Mortgages  

Barclays buy-to-let criteria change could move other lenders

Barclays buy-to-let criteria change could move other lenders

Barclays’ decision to increase its rental cover ratio could see a ripple effect in the buy-to-let market, with other lenders following its lead, according to one mortgage broker.

Yesterday (30 November), the bank announced from 7 December, its rental cover ratio will increase from 125 per cent to 135 per cent for all new applications, as it expects landlords to incur higher costs because tax relief cut announced in the Summer Budget.

All existing background buy-to-let and permission-to-let mortgages will continue to be assessed at 125 per cent as part of the overall affordability calculation and the affordability rate will remain at 5.79 per cent.

In July, the chancellor stated tax relief for buy-to-let borrowers would be gradually tapered to the basic rate from April 2017.

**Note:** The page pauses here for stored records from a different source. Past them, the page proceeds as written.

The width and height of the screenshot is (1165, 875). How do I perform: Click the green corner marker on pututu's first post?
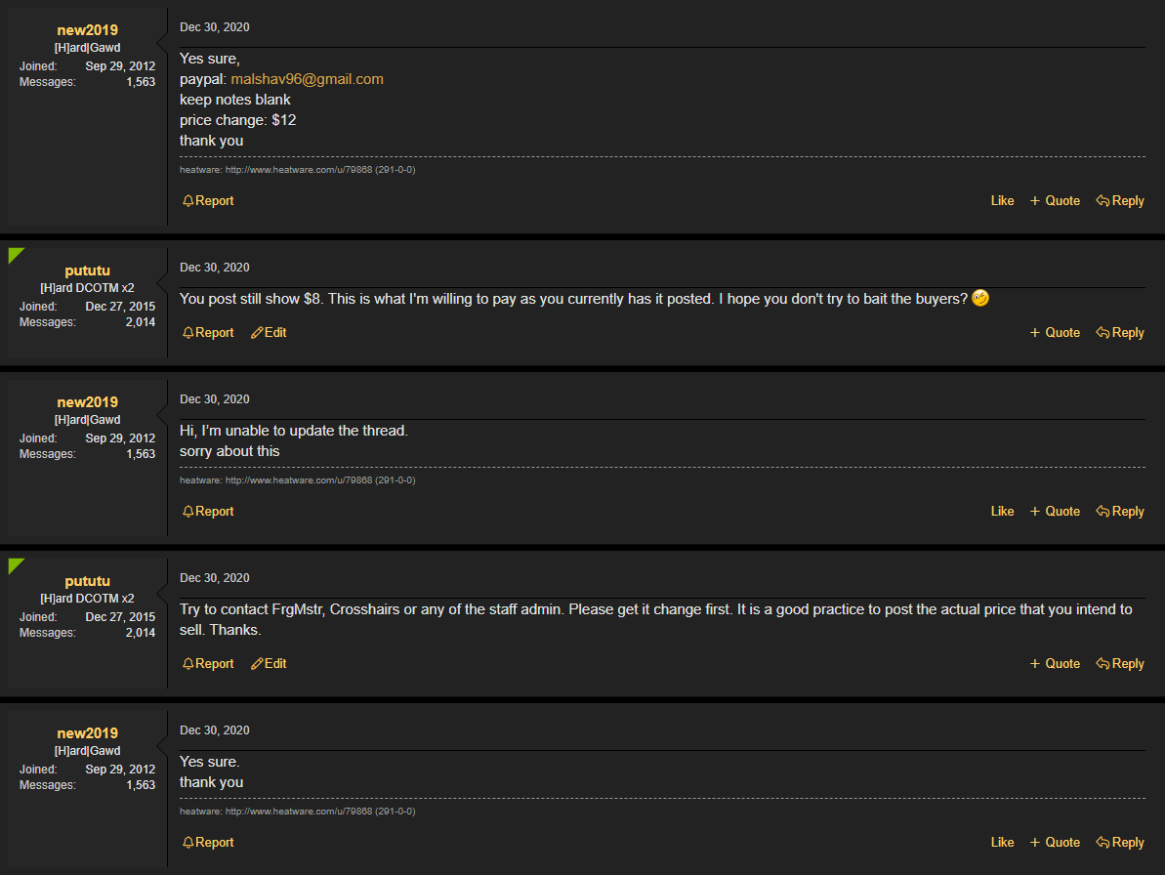pyautogui.click(x=16, y=255)
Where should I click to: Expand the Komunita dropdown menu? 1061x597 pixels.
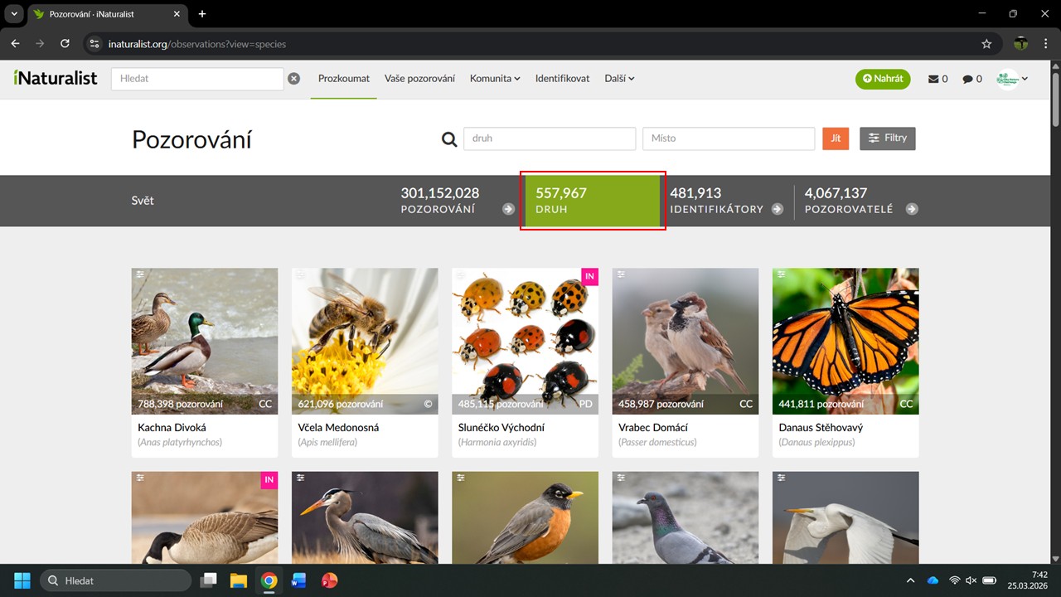click(x=495, y=79)
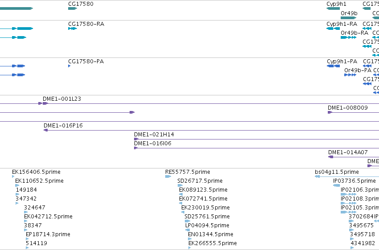
Task: Select the RE55757.5prime EST feature
Action: (x=168, y=176)
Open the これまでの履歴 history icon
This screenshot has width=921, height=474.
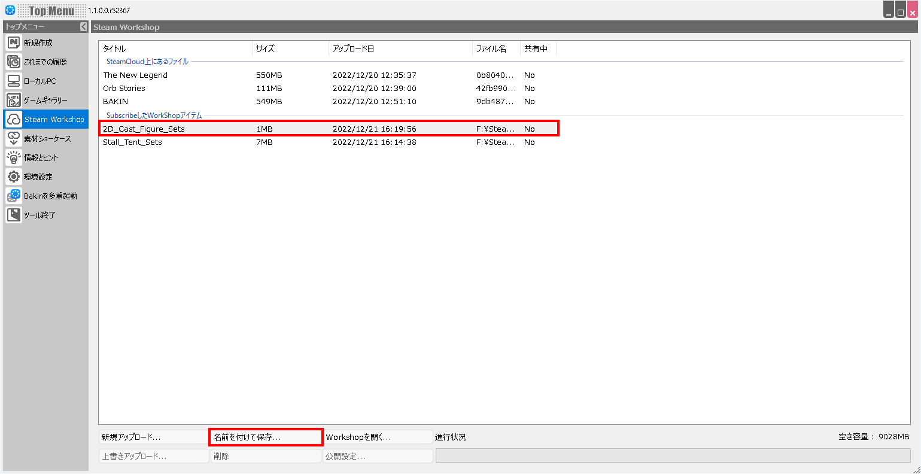point(14,62)
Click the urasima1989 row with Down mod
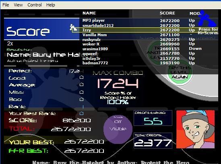 pos(142,49)
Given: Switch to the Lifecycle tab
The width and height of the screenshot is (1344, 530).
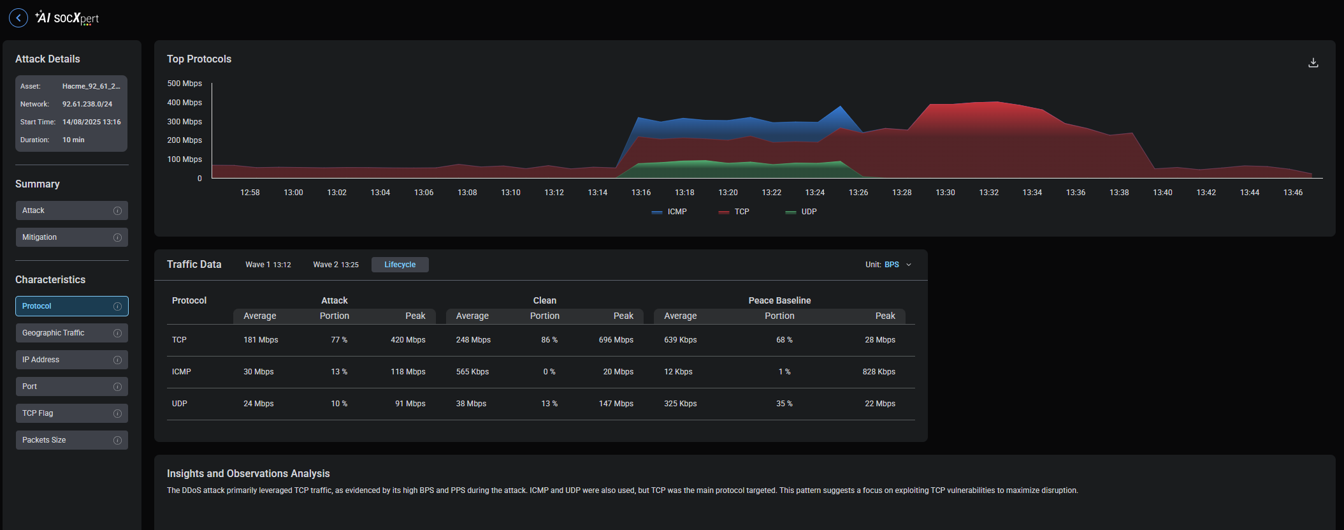Looking at the screenshot, I should click(x=400, y=265).
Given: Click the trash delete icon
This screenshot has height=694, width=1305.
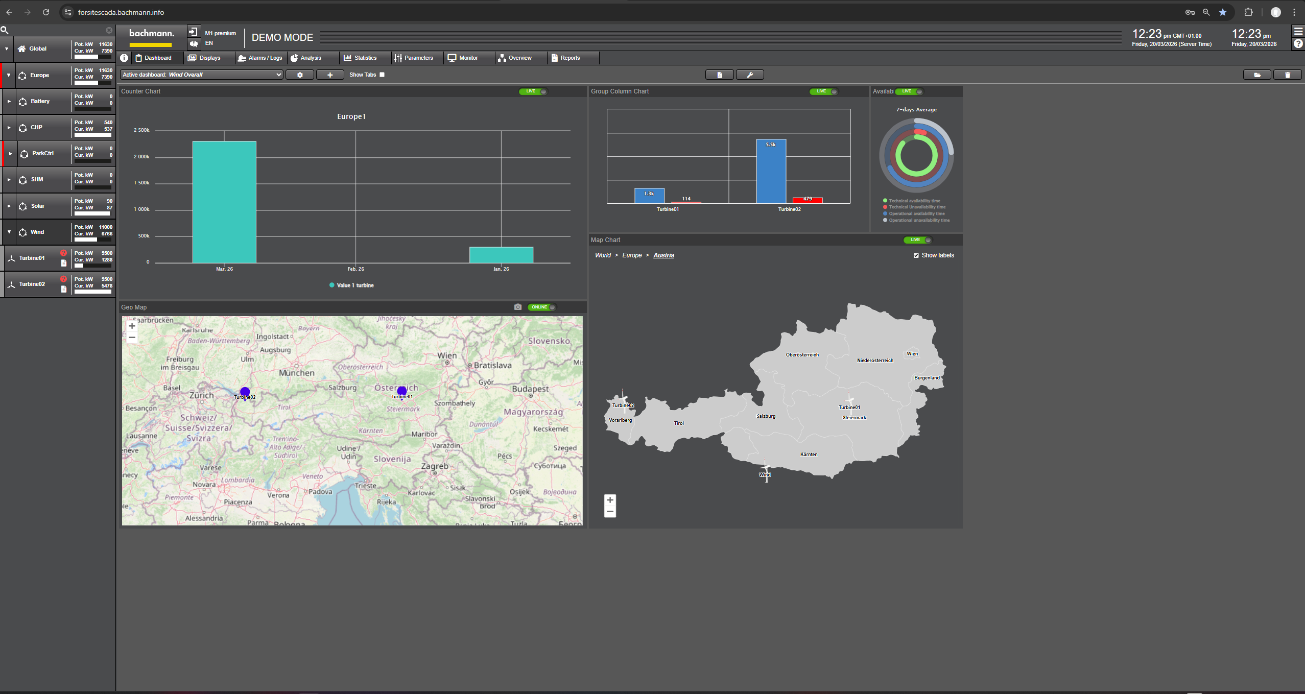Looking at the screenshot, I should (1287, 75).
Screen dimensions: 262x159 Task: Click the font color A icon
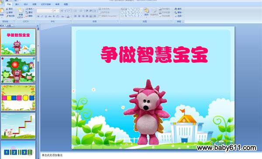(x=68, y=16)
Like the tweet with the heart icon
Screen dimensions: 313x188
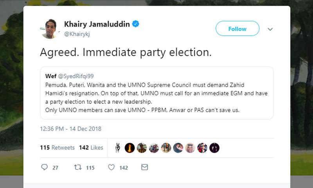[x=112, y=167]
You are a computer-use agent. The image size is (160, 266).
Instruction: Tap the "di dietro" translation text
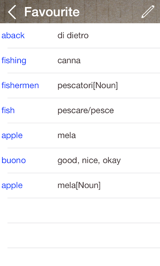(73, 36)
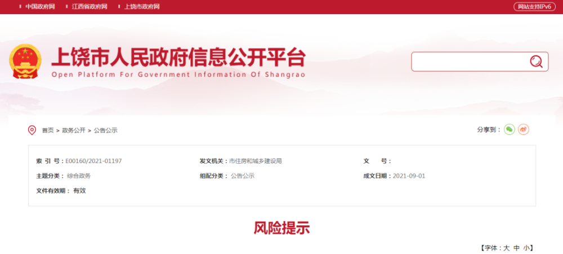Screen dimensions: 563x254
Task: Click the location pin breadcrumb icon
Action: (32, 130)
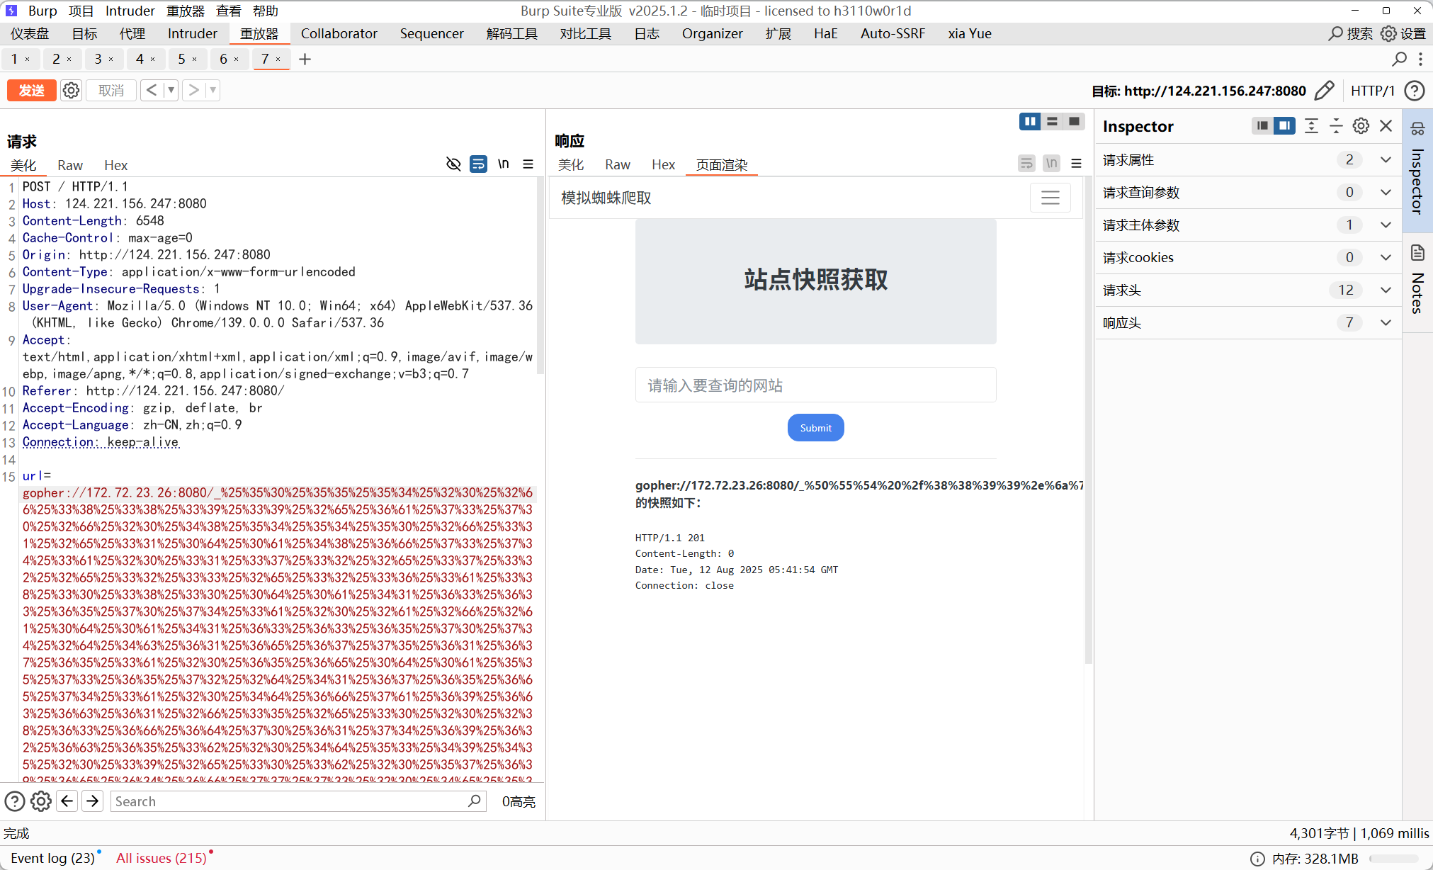Select side-by-side response layout icon

point(1029,122)
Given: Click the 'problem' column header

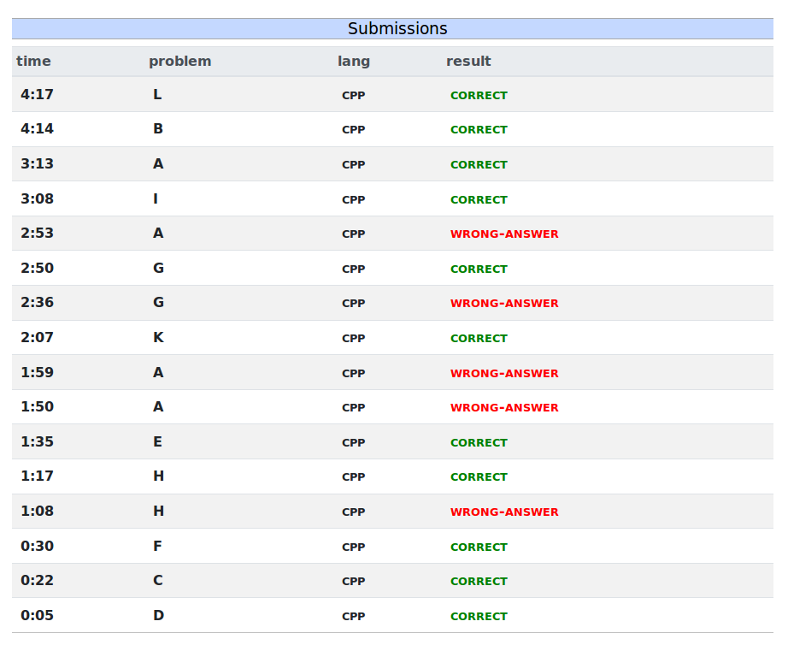Looking at the screenshot, I should pyautogui.click(x=179, y=62).
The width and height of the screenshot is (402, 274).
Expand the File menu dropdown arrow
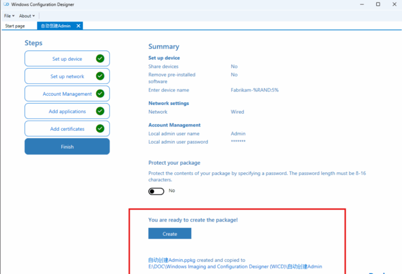pos(13,16)
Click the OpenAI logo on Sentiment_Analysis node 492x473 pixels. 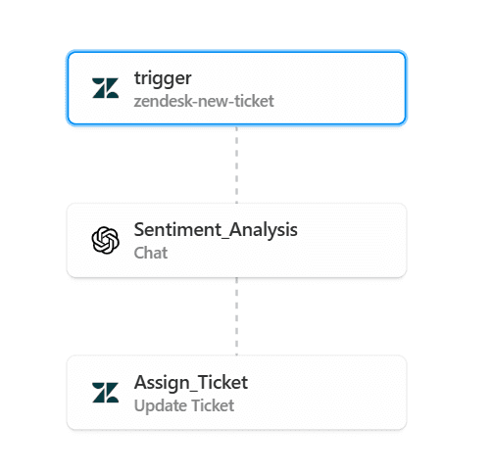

A note from Barclays to intermediaries said the increase in rental cover ratio will ensure new customers are protected as they look to invest in buy-to-let over the long term.

Mark Harris, chief executive of mortgage broker SPF Private Clients, said the bank is likely to be the first of many buy-to-let lenders to make this change to their lending criteria.

He said the industry is getting to the stage where buy-to-let is going to become a 50 per cent loan-to-value product in the south-east and London at least, taking the buy-to-let investor into the same space as a seasoned landlord.

Mr Harris said: “This means that if you are going to invest in property you won’t be leveraged at 85 per cent LTV, for example, which was commonplace during the boom, but will need to find a lot more equity.”

When combined with increased entry costs from April in the form of higher stamp duty for landlords, will increasingly exclude the small-time investor with a property or two in favour of larger investors with much deeper pockets, Mr Harris added.

“These developments are not good news for tenants as landlords will inevitably push up rents if they can to cover some of their higher costs and removal of some tax breaks.”

This morning, the Bank of England signalled it is ready to act to cool the buy-to-let market, with governor Mark Carney wanting the Financial Policy Committee to be given powers over the interest coverage ratio in buy-to-let calculations.